Craynor, KY Coal Mine Blast, Jan 1982


Craynor, Ky. (AP) -- Teams of workers today pulled the last bodies from a family-owned coal mine where seven men, including four members of the family, were killed in a blast that a state official says may have been caused by coal-mining explosives.
It was the fourth mining disaster in the Appalchian coalfields in seven weeks. Thirty-one men have died.
"Oh Lord have mercy, Lord have mercy, what am I going to do?" cried Lilly Hamilton, who lost three sons and a grandson in Wednesday morning's blast, as she watched work crews. Her house stands down the hill from the mine that her four sons opened several years ago on the winding left fork of Mink Branch, a tributary of Mud Creek.
"Come on inside now, mother, there's nothing you can do for them out here," Chester Newsome, a relative, said he told the woman.
The coal at the RFH Mining Co.'s No. 1 Mine had been mined with explosives, an old-fashioned but relatively inexpensive technique that also had been used in a mine in nearby Topmost, Ky., where eight peoople were killed in an explosion last month. Officials have speculated the Topmost blast may have been caused by a coal-dust explosion as coal was being blasted from its seam.
One body was removed Wednesday and workers today pulled the remaining six from the mine on a foggy eastern Kentucky hillside.
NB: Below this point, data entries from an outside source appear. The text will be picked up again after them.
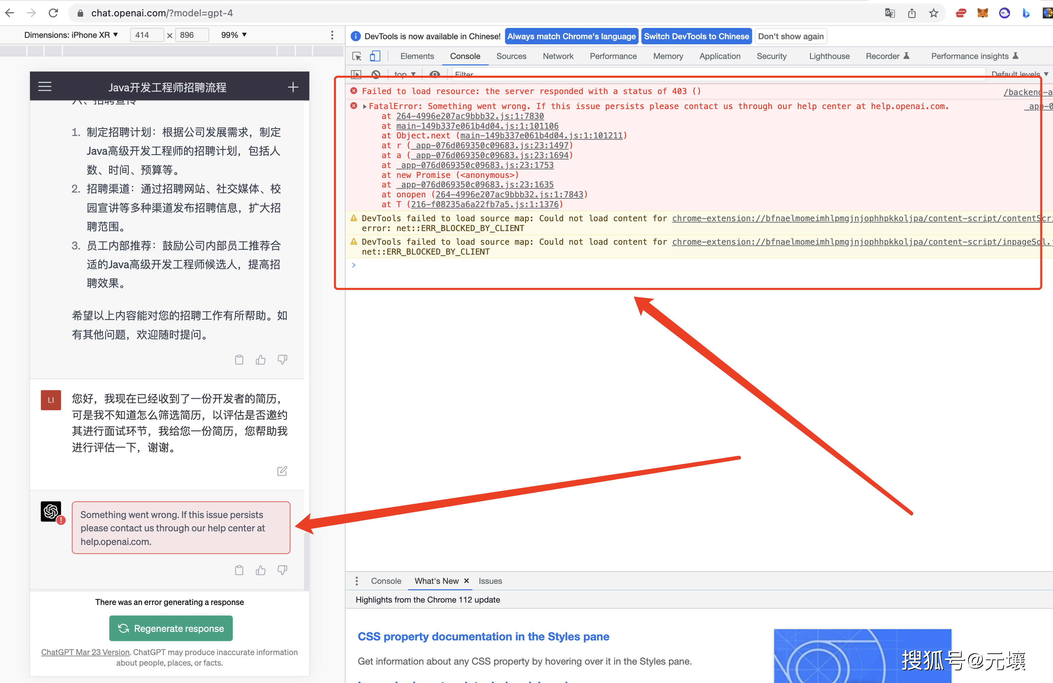1053x683 pixels.
Task: Open the ChatGPT Mar 23 Version link
Action: click(x=85, y=652)
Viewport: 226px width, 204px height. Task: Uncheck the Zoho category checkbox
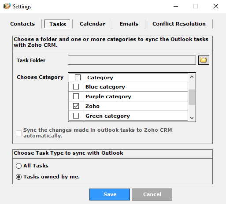[x=76, y=106]
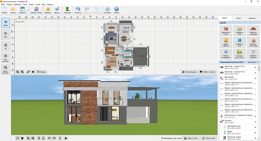Open 'Проекты домов' from the toolbar
Viewport: 261px width, 141px height.
pos(36,10)
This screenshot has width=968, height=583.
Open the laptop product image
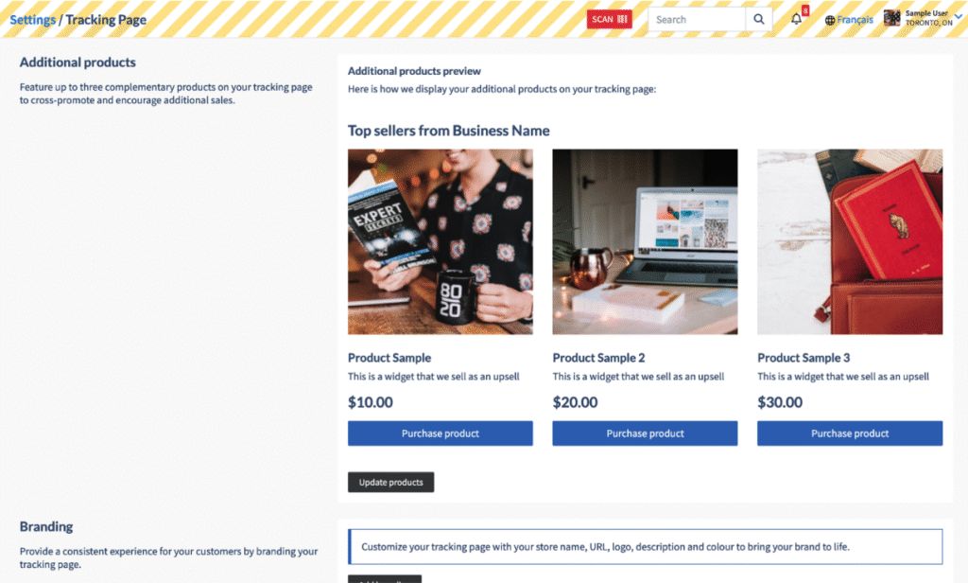pyautogui.click(x=645, y=241)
State Mines and Minerals Commissioner Willard Stanley speculated explosives caused the blast.
The explosion fired debris hundreds of feet and spewed so much coal dust it blackened a hill facing the mine, said Mike Froman, who was on his way to the mine when yellow smoke began pouring from it.
Stanley said the type of explosive used was a
"water gel," and said he was baffled that "it would generate that much heat." Some explosive detonators were not in proper containers, Stanley said.
UMW President Sam Church, who arrived at the mine in a helicopter loaned by West Virginia Gov. Jay Rockefeller, called the accident a "carbon copy" of the Dec. 7 blast 20 miles away at Topmost, Ky., where eight miners were killed. Church had been in Charleston, W. Va., discussing mine safety with Rockefeller.
Church said he talked with Kentucky Gov. John Y. Brown, Jr., by telephone Wednesday night and said the governor wanted "to see if there is some way we might have changes in our legislation" to ban the use of explosives in underground mines.
The blast killed brothers BURNIS, DON and JACK HAMILTON, along with WADE HAMILTON,
and THURMAN REYNOLDS. Wade Hamilton was the son of mine co-owner Purvis Hamilton.
Stanley told the miners' relatives that three bodies were found together about 700 feet from the entrance to the mine. The other four were much deeper in the mine, he added.
The mine was contracted to remove the coal, which was owned by Elkhorn Coal Corp. of Wayland, Ky., a subsidiary of Ethyl Corp.